- [TRY IT] Using the records that follow, copy every line containing the word "screenshot".

- [DATA PROVIDED]
────────
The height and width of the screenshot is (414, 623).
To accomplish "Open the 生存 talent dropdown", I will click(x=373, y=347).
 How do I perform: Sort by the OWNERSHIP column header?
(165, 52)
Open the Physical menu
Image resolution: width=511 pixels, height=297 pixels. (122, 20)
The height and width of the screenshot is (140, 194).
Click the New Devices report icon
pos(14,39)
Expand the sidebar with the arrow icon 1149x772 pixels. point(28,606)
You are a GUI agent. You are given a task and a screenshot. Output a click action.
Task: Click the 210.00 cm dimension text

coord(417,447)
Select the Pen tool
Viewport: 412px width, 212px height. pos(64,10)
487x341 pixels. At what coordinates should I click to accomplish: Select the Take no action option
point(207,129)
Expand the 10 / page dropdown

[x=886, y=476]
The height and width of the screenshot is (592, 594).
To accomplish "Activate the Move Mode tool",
────────
- [COMPLETED TASK]
The height and width of the screenshot is (414, 623).
The height and width of the screenshot is (140, 194).
You are a GUI agent. You are given a task and a screenshot. Output a click action.
The height and width of the screenshot is (592, 594).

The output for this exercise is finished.